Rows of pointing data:
========
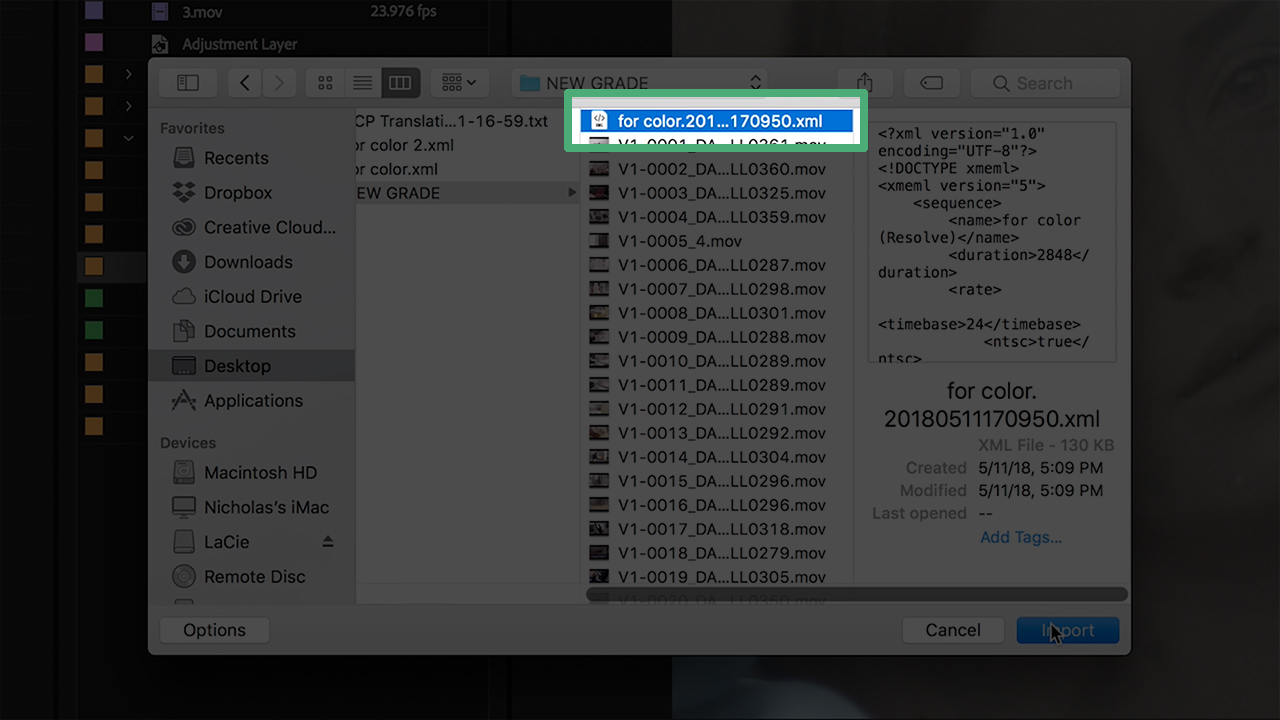Open the Options panel

(x=214, y=630)
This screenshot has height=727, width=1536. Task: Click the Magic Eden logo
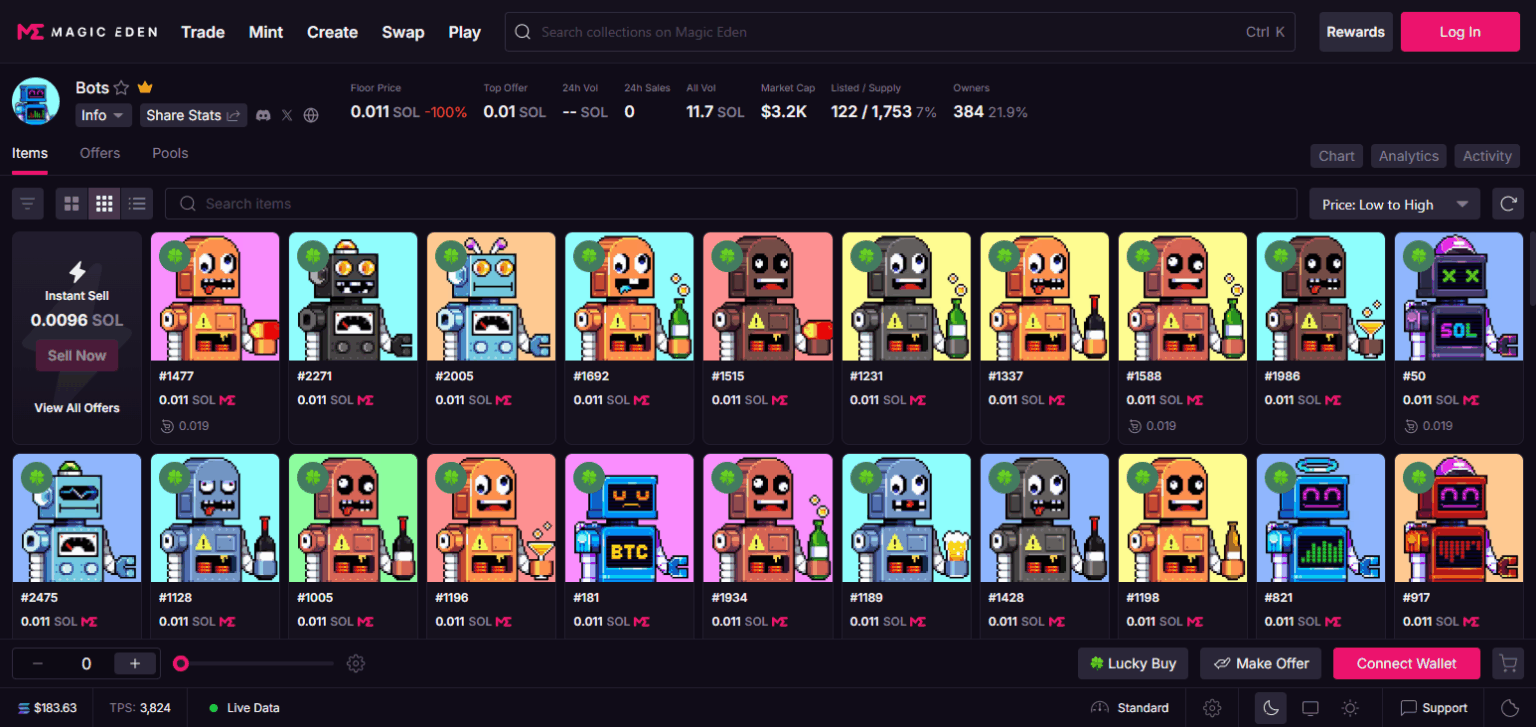(x=85, y=31)
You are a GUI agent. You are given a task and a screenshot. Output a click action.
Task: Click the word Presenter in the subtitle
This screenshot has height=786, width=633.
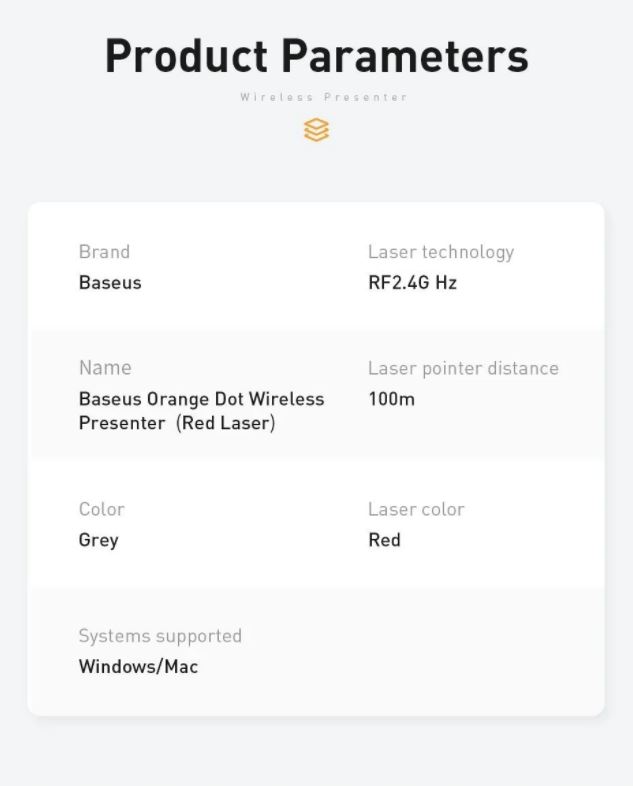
========
Job:
Convert the entries above into a JSON list of strings with one string per line, skipping blank lines. Leave the pictures out.

The result:
[
  "Open the Options panel",
  "(x=214, y=630)",
  "This screenshot has height=727, width=1536. Task: Click the Magic Eden logo",
  "(x=85, y=31)",
  "You are a GUI agent. You are given a task and a screenshot. Output a click action.",
  "Task: Click the word Presenter in the subtitle",
  "This screenshot has height=786, width=633."
]